Wonder Woman 1984 trailer tips time travel to 1996 or 2003!


This is the trailer for Wonder Woman 1984, a movie that’ll be JACKED UP with popular culture points from the year 1984. If you happened to be alive back then, you’ll probably find yourself in an alternate universe, the likes of which you kinda… sorta remember. This won’t be the real world – the bits we’ve seen so far look like some sort of fever dream about the TV-centric 80s… not unlike Stranger Things, really.

Below you’ll see the trailer that’s the number one trending video on YouTube at the time at which this article is first published. This is less than a day after the trailer was first released, and it’s getting one massive amount of attention. Partially, we must assume, because Wonder Woman is a great character – but also certainly because people want to see what parts of 1984 this film decided to include.

Such a Thor: Ragnarok vibe, right? But why would Wonder Woman 1984 want to do an 80’s vibe like Thor: Ragnarok, when they could just copy Guardians of the Galaxy? Wasn’t Stranger Things the first piece of media in modern times to make use of the childhood memories of the adults that now subscribe to Netflix the most? Or is Wonder Woman 1984 a completely new sort of thing?

The part that we’re focusing on here is the point at which Wonder Woman and Steve walk out toward a large sculpture and talk about art. They immediately reach a garbage can, for comedic effect, but the point that’s important here is the larger sculpture.

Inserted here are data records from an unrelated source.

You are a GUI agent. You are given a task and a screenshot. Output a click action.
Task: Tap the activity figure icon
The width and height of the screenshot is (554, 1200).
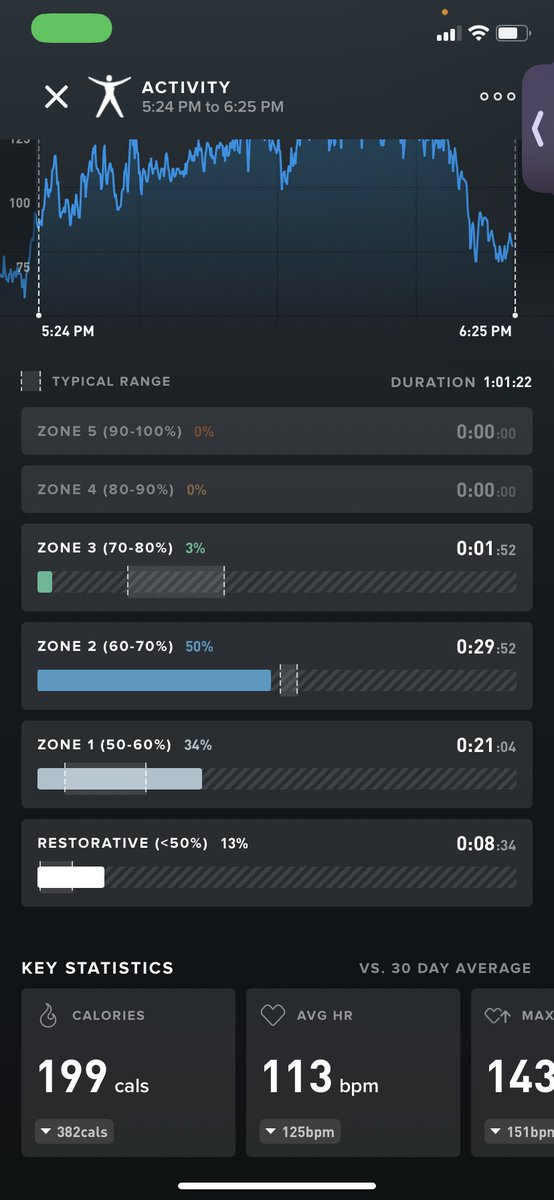[x=109, y=96]
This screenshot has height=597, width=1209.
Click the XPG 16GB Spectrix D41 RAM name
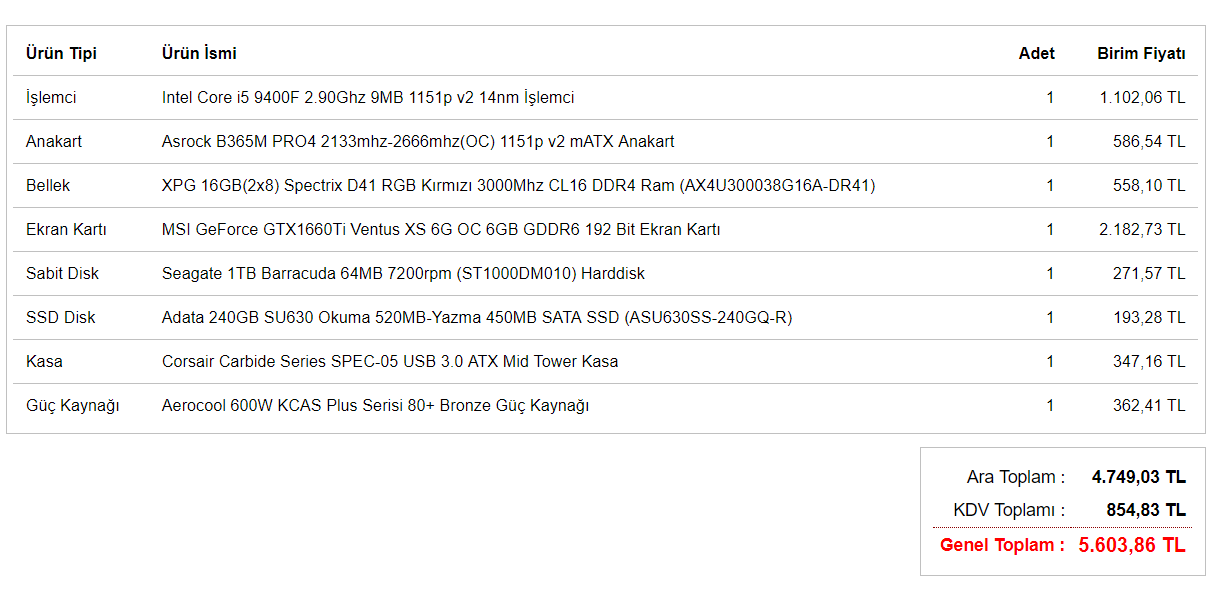(x=519, y=186)

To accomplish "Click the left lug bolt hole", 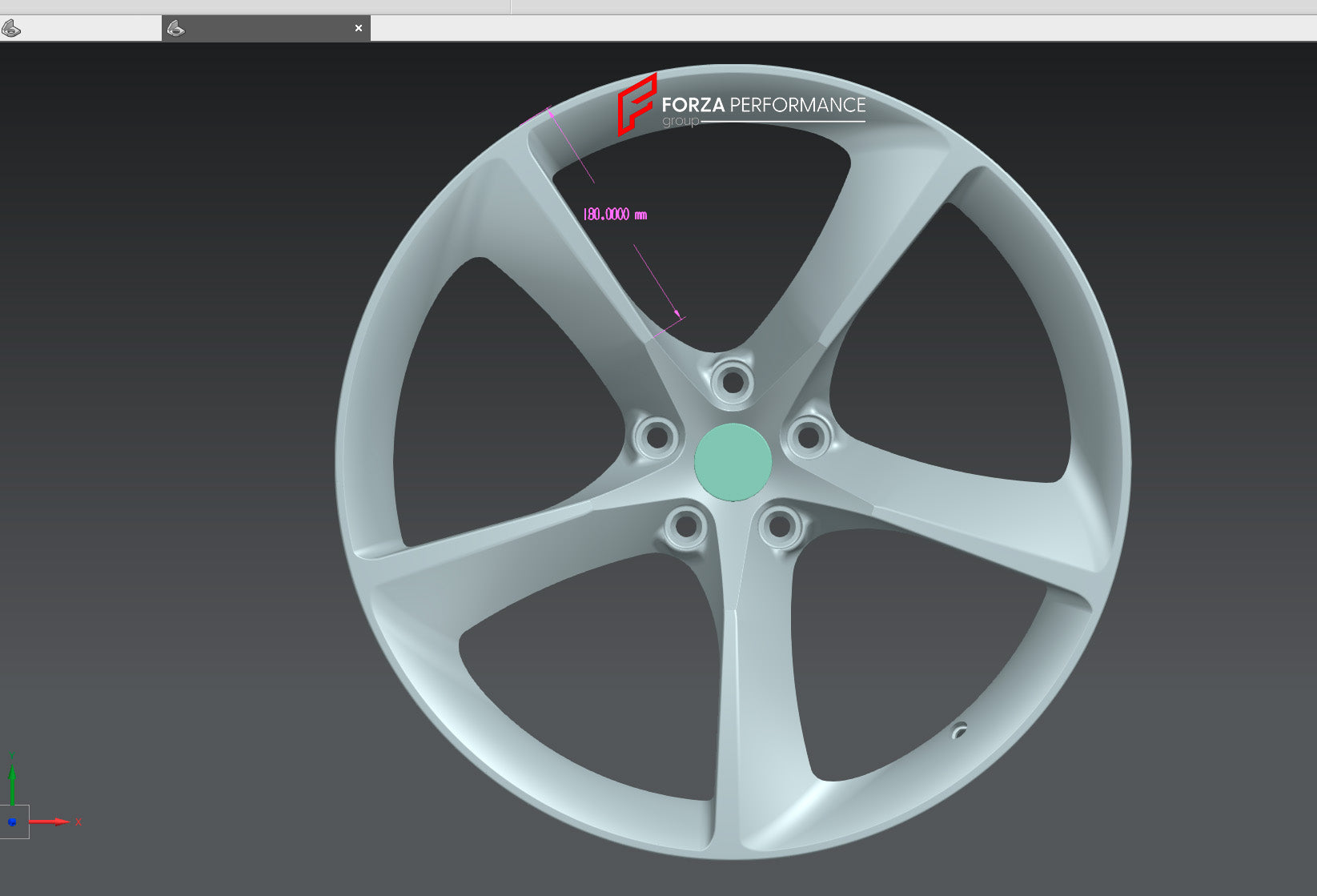I will pyautogui.click(x=656, y=437).
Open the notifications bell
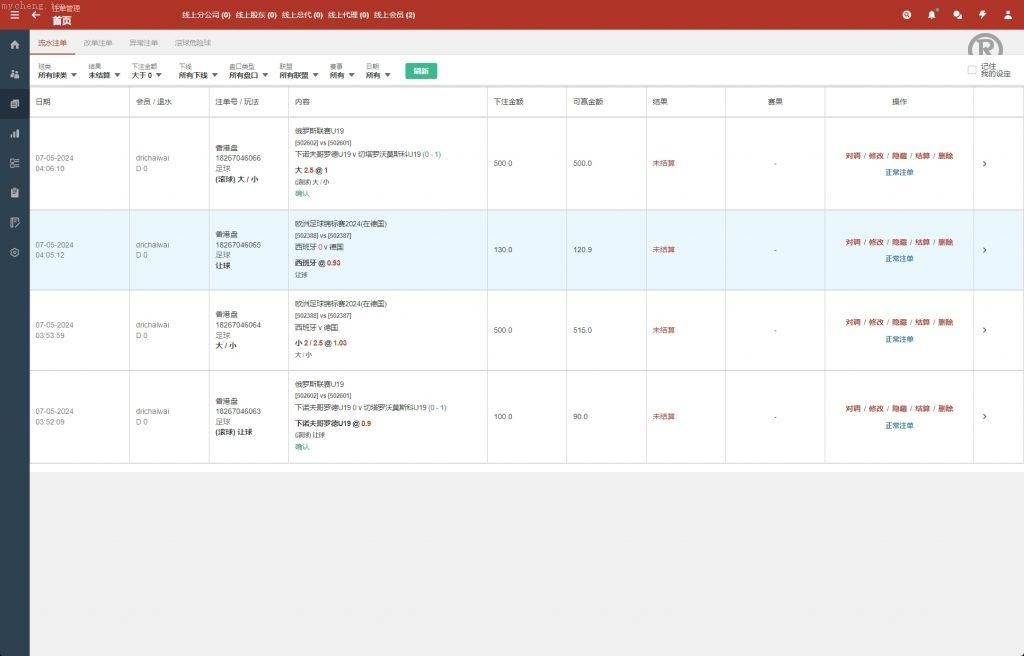This screenshot has width=1024, height=656. click(932, 15)
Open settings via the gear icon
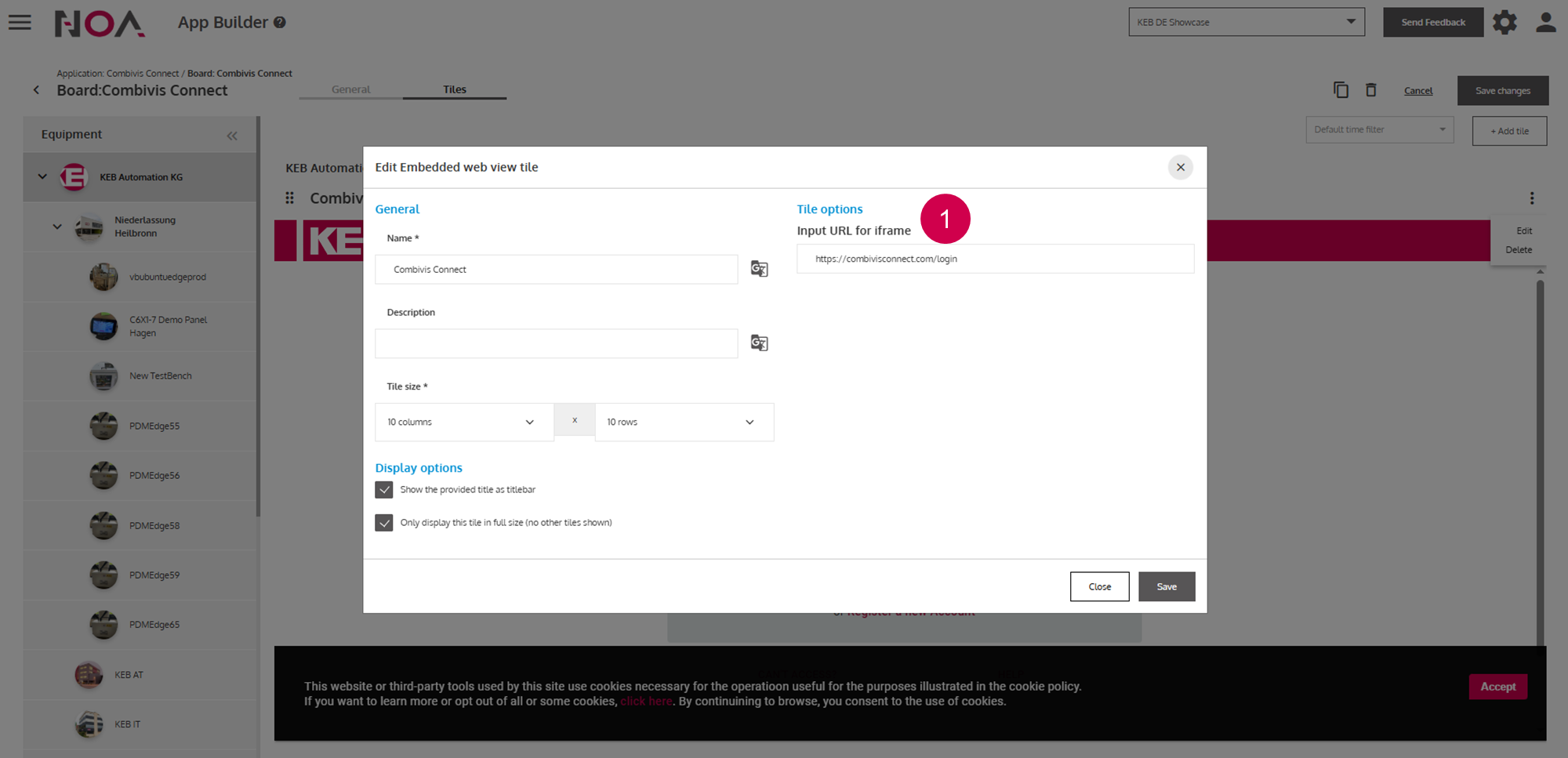This screenshot has height=758, width=1568. [1504, 22]
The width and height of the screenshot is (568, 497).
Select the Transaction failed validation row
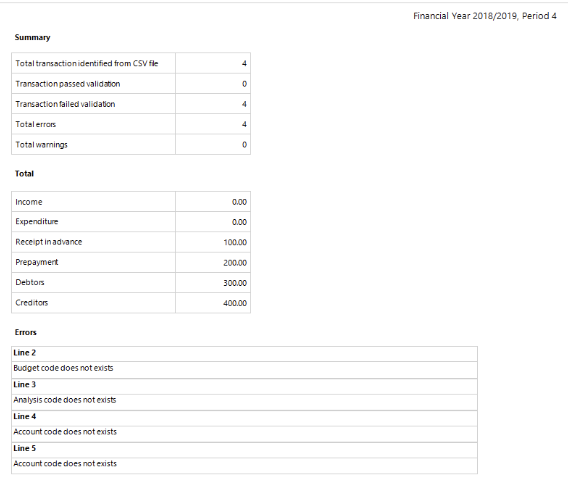point(131,104)
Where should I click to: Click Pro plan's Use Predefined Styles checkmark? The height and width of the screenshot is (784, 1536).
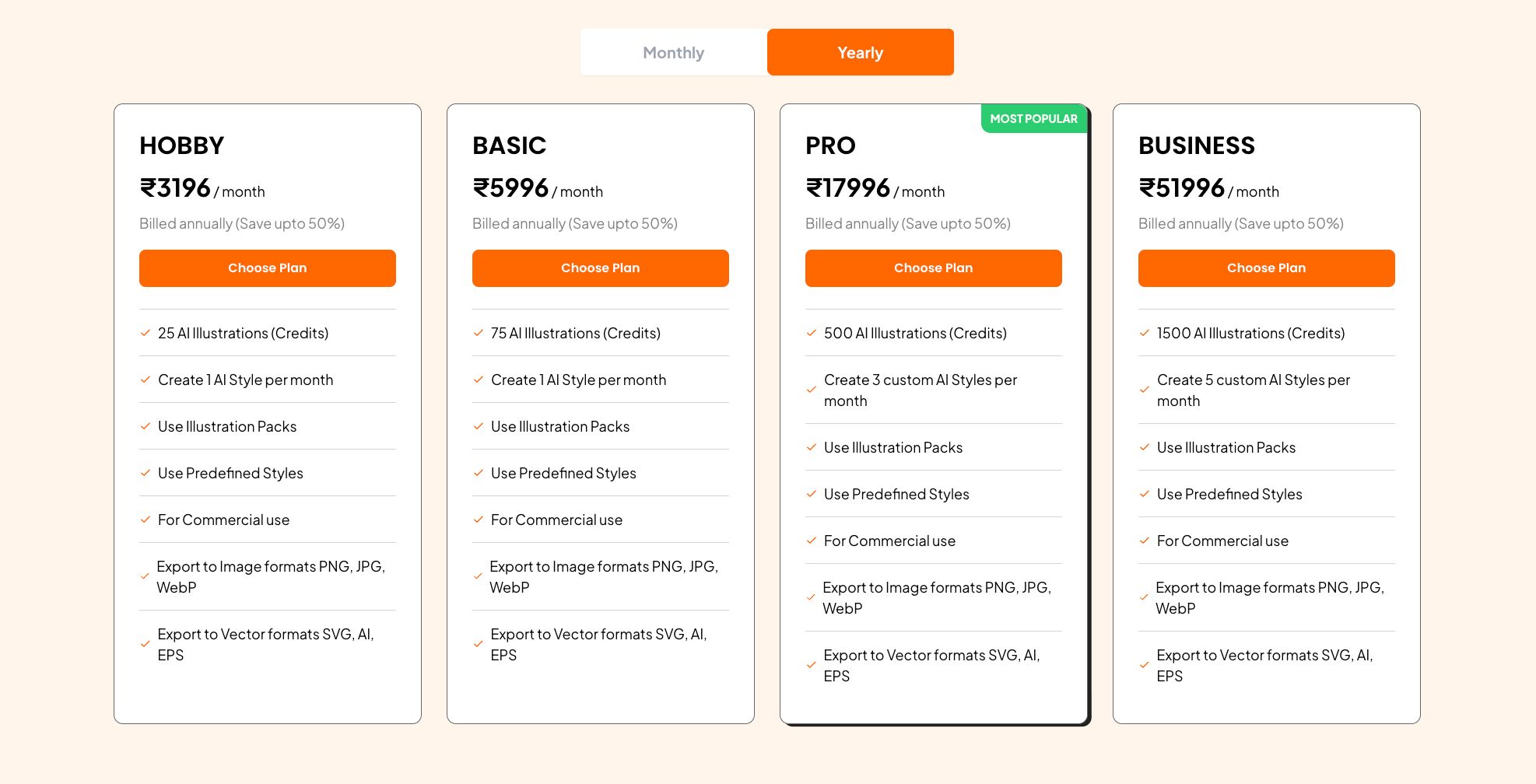click(812, 494)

This sculpture goes by the name “Brushstroke”. The artist behind this sculpture is Pop Art hero Roy Lichtenstein, American, b. New York City, 1923–1997. The medium is aluminum and paint, and it appears here at the Hirshhorn Museum and Sculpture Garden Collection. There are two issues with the appearance of this piece of art in this location at this time.

The original version of Brushstroke was created in the year 1996. But this is not that, this is a larger version of the original version of Brushtroke, enlarged and fabricated 2002-2003. It was only placed at this location in the year 2003. We can see the press release for this acquisition at the Hirschhorn site right this minute.

So the people making the film either knew that it wasn’t possible for this sculpture to appear here at this time, and didn’t care, or didn’t know. Or it COULD just be that this film does not take place entirely in the year 1984 – maybe it skips around a bit?

Wonder Woman 1984 will be released to theaters on June 5, 2020, in the USA. It’s directed by Patty Jenkins, based on Wonder Woman by William Moulton Marston and H. G. Peter. This film stars Gal Gadot as Wonder Woman, Chris Pine as Steve Trevor, and Kristen Wiig as CHEETAH!